Some food for thought on inflation


According to a website called The Food Timeline, back in 1916, a loaf of break cost 5 cents, a pound of sugar was 8 cents and a 10 pound sack of potatoes was 27 cents?  OK; that was a long time ago, you say?  How about 1962?  A loaf of bread cost 20 cents, a movie ticket was 50 cents and a gallon of gas set you back 31 cents? Of course the median family income back than was $6000 a year (today it’s closer  to $55,000).  How about inflation adjusted values?  When George Washington was paid a $25,000 annual salary to serve as US President from 1789 to 1797, we can follow the US inflation rate to come up with an equivalent of $585,000 in today’s dollars which is actually more than the current $400,000 salary President Obama is paid.
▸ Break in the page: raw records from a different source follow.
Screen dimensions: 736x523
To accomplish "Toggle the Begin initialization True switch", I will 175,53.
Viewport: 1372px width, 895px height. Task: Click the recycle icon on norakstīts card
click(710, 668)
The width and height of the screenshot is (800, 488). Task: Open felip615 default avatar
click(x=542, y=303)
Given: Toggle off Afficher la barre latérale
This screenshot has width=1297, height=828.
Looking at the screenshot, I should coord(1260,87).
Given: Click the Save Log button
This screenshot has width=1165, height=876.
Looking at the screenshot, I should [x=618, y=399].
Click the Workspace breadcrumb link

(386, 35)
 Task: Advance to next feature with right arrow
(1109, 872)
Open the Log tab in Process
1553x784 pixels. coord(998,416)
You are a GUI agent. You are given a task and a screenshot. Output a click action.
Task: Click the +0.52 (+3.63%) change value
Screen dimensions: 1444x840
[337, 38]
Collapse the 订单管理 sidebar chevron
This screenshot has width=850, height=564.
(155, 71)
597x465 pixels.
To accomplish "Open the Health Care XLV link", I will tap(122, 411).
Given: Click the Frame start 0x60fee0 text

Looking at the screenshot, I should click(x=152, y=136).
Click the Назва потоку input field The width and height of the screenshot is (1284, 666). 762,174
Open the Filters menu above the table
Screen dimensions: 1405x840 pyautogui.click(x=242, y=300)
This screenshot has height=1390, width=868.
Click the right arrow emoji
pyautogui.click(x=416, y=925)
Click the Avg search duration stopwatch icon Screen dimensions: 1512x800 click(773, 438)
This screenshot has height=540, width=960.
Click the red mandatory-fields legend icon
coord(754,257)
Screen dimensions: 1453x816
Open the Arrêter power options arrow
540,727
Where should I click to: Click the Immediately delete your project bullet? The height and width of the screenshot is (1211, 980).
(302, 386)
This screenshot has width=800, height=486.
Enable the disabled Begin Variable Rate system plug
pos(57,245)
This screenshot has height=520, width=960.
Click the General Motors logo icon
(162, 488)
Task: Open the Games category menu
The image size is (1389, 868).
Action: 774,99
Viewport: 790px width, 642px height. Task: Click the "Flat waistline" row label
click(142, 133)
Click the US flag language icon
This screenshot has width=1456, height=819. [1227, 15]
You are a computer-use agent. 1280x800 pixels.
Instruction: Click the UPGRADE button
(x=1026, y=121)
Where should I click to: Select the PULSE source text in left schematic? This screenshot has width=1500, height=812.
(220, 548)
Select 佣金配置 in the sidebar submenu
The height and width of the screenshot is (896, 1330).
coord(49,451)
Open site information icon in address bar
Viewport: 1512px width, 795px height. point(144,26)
The lesson to learn here is that when you’re planning for retirement, you can budget for one set of costs and then be confronted with monthly expenses that might be quite a bit more than what you are paying now due to inflation.  Interestingly, the USDA Economic Research Services cites that  “The Consumer Price Index (CPI) for all food increased 0.8 percent in 2010 and is forecast to increase 3 to 4 percent in 2011.” After 2008, many investors are more worried about the ups and downs in the market than the slowly eroding value of their dollars.  But now we are hearing about inflation again and how it can be dangerous to retirement income in the fairly near future.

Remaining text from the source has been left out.